UK firms under threat from foreign hackers.

The country’s head of cyber security has warned that British companies are being put out of business and coasting the economy £27 billion because of hacking undertaken by foreign governments and corporations.

Major General Jonathan Shaw, the head of the Ministry of Defence’s Cyber Security Programme, stated that cyber-attacks are the biggest threat to national security. The main reason for this is that foreign competitors are stealing valuable information from British companies and using it to develop and produce products at a more competitive price. A firm in Warrington, Cheshire, recently experienced this first hand. They had designed a new state of the art blade for wind turbines but soon went out of business after hackers stole the blueprints and produced it for a much cheaper price.

Major General Shaw stated “The biggest threat to this country by cyber is not military, it is economic.”

Major General Shaw later emphasised his point by stating that Britain’s position as one of the world’s leading hi-tech manufacturers is under threat unless if companies improve their security measures and prevent valuable information being stolen and used by foreign competitors.

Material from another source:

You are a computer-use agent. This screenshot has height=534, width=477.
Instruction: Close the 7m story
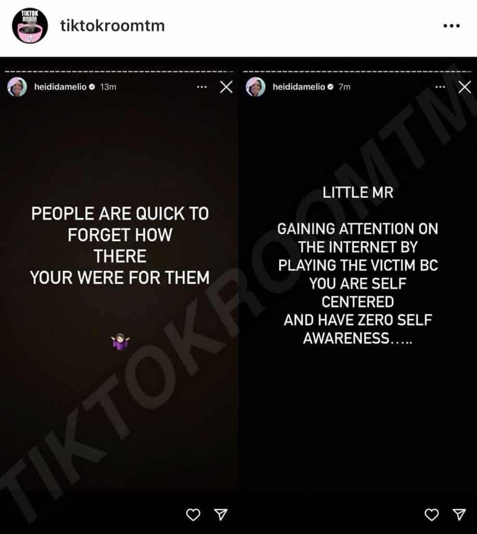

“The cyber threat could affect anyone, and we all need to take measures to protect ourselves against the threat it poses. If the moment you come up with a brilliant new idea, it gets nicked by the Chinese then you can end up with your company going bust,” claimed Major General Shaw.

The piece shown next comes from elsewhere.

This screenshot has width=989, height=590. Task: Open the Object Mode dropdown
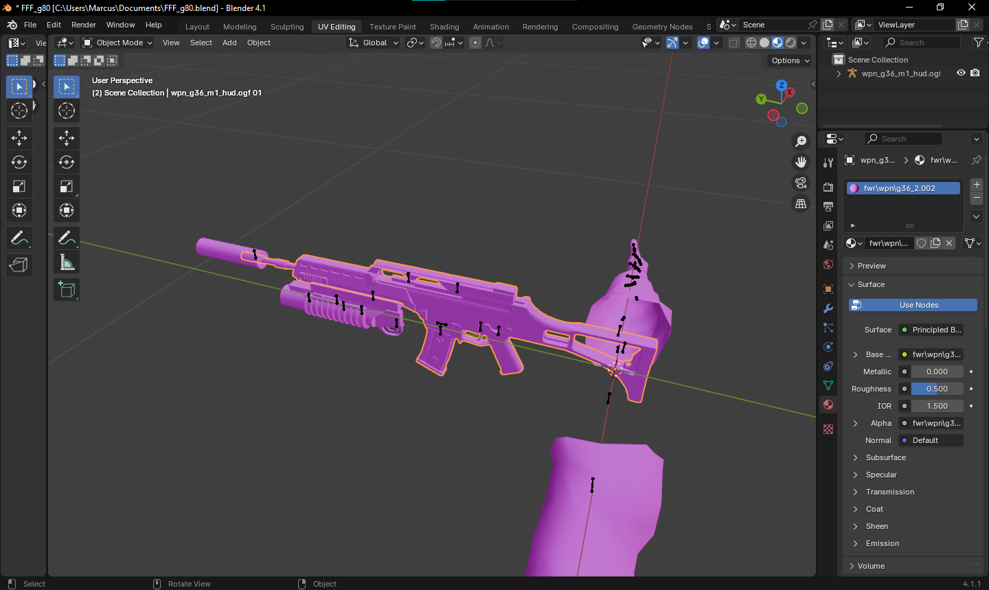pos(117,43)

He believes that it is the Chinese who are the biggest threat to Britain’s hi-tech manufacturers as it is them who regularly target British companies and attempt to steal highly sensitive and important data.

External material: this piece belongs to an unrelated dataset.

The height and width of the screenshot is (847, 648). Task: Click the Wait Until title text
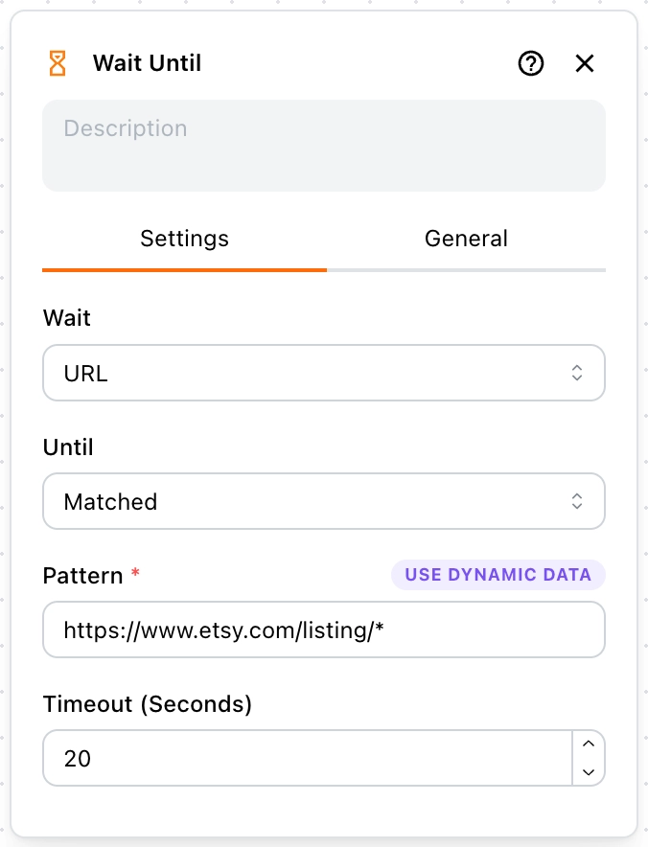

Major General Shaw believes that in order for Britain to protect itself against cyber-attacks, an effective national response where everybody has to be involved. He argued that “About 80 per cent of our cyber problems are caused by what I call poor cyber hygiene.  Many of them would go away if our cyber hygiene was better. We have embraced the opportunities provided by new technology, such as computers and mobile phones, without giving proper consideration to the downsides.”

In an attempt to develop deterrents which can deal with hostile viruses, the Government has invested an extra £650 million. This extra amount of money has been given to the GCHQ eavesdropping complex in Cheltenham which is the nerve centre of Britain’s cyber defences and the Ministry of Defence.

Major General Shaw wants the government to introduce training schools which will educate businesses how to best protect themselves from cyber-attacks and reduce the chances of important and potential life changing data being stolen.

“Anyone can take part in these courses and learn how to implement effective precautions against cyber-attacks,” stated Major General Shaw.